§ EXERCISE BRIEF
From the records below, copy each line that has the word "camera" in it.

++++++++++

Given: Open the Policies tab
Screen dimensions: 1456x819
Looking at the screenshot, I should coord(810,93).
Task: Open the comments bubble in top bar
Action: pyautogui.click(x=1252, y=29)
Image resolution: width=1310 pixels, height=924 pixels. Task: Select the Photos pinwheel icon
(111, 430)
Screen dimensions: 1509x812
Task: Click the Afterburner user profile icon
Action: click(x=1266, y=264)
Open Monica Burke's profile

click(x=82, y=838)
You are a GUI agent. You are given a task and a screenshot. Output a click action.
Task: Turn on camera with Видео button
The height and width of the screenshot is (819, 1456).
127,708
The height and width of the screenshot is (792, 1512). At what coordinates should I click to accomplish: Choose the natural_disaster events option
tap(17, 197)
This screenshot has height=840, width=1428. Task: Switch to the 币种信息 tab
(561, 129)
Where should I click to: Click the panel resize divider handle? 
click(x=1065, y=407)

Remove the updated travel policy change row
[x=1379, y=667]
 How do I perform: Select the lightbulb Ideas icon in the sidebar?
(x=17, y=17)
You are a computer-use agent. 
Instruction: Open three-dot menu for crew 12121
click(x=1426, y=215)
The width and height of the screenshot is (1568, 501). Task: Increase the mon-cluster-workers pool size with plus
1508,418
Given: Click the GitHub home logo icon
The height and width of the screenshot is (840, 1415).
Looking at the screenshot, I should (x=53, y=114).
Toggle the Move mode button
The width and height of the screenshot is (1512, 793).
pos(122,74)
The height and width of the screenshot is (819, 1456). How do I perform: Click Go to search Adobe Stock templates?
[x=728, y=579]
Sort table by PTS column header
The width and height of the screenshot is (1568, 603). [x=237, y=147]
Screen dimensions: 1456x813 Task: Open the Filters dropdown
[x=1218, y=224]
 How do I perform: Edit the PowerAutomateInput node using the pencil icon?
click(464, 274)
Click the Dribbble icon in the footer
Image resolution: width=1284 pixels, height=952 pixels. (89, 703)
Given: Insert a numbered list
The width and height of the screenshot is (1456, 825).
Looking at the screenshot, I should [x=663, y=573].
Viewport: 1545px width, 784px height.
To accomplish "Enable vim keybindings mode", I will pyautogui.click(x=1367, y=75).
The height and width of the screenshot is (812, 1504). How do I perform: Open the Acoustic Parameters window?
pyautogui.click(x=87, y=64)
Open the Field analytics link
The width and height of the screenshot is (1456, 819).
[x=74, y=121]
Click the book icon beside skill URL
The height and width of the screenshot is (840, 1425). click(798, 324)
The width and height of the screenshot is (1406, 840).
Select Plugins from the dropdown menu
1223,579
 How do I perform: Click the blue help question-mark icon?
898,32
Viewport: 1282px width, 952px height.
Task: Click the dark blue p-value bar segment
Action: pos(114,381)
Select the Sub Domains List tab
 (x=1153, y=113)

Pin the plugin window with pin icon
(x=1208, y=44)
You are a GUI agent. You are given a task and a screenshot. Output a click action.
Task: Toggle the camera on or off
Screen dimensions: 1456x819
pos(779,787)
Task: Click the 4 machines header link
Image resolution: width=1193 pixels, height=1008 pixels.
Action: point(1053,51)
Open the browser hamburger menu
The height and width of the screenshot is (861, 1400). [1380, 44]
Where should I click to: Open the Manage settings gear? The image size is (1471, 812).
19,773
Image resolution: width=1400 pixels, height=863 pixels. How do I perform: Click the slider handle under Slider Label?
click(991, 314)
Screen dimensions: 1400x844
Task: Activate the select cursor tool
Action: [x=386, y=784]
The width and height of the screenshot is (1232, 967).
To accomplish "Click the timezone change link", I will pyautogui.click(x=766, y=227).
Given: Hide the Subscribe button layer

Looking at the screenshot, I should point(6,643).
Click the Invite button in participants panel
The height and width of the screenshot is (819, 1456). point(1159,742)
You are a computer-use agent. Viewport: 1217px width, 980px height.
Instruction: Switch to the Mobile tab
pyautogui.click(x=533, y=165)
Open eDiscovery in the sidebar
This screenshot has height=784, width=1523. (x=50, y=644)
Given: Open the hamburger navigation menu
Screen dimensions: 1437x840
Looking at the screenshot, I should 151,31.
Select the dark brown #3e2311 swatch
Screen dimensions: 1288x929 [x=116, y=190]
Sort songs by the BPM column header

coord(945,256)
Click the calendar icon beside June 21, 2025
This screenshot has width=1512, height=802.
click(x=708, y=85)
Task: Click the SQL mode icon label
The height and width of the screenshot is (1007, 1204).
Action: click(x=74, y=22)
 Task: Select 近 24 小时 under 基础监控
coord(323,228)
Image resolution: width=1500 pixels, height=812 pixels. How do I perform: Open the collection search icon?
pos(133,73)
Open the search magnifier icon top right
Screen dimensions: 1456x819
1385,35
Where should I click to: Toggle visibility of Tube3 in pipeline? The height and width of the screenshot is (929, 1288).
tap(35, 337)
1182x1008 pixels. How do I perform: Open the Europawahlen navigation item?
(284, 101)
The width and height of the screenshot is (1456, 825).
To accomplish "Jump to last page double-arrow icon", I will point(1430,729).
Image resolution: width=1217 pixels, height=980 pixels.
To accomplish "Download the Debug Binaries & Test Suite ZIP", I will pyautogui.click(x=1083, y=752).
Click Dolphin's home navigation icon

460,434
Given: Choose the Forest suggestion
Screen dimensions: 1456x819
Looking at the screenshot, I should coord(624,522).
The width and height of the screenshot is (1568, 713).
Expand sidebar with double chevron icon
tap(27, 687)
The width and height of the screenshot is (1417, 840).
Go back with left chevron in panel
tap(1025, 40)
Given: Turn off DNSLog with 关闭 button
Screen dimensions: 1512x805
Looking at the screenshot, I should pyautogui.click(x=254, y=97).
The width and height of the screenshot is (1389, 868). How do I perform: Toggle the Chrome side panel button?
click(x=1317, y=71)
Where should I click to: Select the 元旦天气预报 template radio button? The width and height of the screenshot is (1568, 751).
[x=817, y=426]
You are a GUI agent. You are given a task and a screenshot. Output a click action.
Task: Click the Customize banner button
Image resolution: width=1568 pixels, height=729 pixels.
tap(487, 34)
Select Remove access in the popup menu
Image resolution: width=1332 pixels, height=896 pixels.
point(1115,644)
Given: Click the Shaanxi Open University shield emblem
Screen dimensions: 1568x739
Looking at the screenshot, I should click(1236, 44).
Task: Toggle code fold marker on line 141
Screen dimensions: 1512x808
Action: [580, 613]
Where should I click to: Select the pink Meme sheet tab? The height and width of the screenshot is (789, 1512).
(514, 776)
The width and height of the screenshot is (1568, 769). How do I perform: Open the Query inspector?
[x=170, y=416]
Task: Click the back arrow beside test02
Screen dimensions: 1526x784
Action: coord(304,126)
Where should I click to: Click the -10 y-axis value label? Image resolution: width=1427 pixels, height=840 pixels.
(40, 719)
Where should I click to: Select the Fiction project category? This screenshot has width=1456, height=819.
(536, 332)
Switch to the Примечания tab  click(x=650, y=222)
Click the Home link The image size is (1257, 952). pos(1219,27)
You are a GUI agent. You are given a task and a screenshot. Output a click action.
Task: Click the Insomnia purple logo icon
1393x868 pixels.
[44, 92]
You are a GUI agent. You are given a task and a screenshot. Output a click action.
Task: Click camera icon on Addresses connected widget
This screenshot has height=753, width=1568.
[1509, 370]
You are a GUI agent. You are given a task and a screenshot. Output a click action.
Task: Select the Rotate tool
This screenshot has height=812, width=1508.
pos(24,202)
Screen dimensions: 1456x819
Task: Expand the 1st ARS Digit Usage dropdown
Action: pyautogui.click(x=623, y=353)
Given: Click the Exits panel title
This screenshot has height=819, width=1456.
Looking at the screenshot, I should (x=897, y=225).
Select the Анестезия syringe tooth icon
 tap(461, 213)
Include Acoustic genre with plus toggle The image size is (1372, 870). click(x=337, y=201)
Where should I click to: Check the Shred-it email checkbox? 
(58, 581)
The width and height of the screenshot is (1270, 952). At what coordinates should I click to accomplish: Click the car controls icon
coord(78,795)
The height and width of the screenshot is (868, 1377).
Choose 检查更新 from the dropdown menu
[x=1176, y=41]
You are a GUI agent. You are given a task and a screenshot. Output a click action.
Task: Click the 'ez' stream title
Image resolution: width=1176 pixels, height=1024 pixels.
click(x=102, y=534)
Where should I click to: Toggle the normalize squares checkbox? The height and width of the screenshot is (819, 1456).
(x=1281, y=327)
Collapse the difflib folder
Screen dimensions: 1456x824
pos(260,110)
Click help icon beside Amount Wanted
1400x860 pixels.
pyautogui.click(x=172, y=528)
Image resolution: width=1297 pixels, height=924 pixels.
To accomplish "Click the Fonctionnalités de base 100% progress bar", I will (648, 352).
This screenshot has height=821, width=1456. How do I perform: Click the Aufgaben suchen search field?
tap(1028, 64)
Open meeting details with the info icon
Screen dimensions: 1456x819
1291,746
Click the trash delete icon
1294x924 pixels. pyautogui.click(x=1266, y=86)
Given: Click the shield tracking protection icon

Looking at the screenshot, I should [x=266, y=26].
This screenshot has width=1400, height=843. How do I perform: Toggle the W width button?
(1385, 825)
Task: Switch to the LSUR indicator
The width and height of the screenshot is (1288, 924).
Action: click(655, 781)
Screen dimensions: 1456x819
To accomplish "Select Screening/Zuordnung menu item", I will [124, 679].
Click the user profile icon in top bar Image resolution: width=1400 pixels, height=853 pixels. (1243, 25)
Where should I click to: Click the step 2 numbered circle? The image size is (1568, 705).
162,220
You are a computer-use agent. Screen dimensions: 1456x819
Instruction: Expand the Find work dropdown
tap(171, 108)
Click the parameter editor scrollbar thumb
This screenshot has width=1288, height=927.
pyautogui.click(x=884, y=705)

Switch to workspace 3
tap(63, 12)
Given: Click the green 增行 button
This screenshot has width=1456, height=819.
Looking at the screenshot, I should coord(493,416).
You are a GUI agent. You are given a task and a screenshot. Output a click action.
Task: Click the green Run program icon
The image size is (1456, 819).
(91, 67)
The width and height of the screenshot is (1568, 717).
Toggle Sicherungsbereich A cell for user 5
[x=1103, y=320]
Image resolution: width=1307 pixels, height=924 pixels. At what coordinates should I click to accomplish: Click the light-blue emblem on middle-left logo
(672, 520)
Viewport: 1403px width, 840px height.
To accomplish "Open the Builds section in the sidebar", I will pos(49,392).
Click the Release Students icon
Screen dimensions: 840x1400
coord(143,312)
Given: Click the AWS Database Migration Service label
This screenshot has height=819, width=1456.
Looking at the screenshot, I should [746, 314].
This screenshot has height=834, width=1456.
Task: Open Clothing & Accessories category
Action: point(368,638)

++++++++++

§ OUTPUT FOR THIS TASK
Task: Turn on camera with Видео button
Task: Toggle the camera on or off
Task: Click camera icon on Addresses connected widget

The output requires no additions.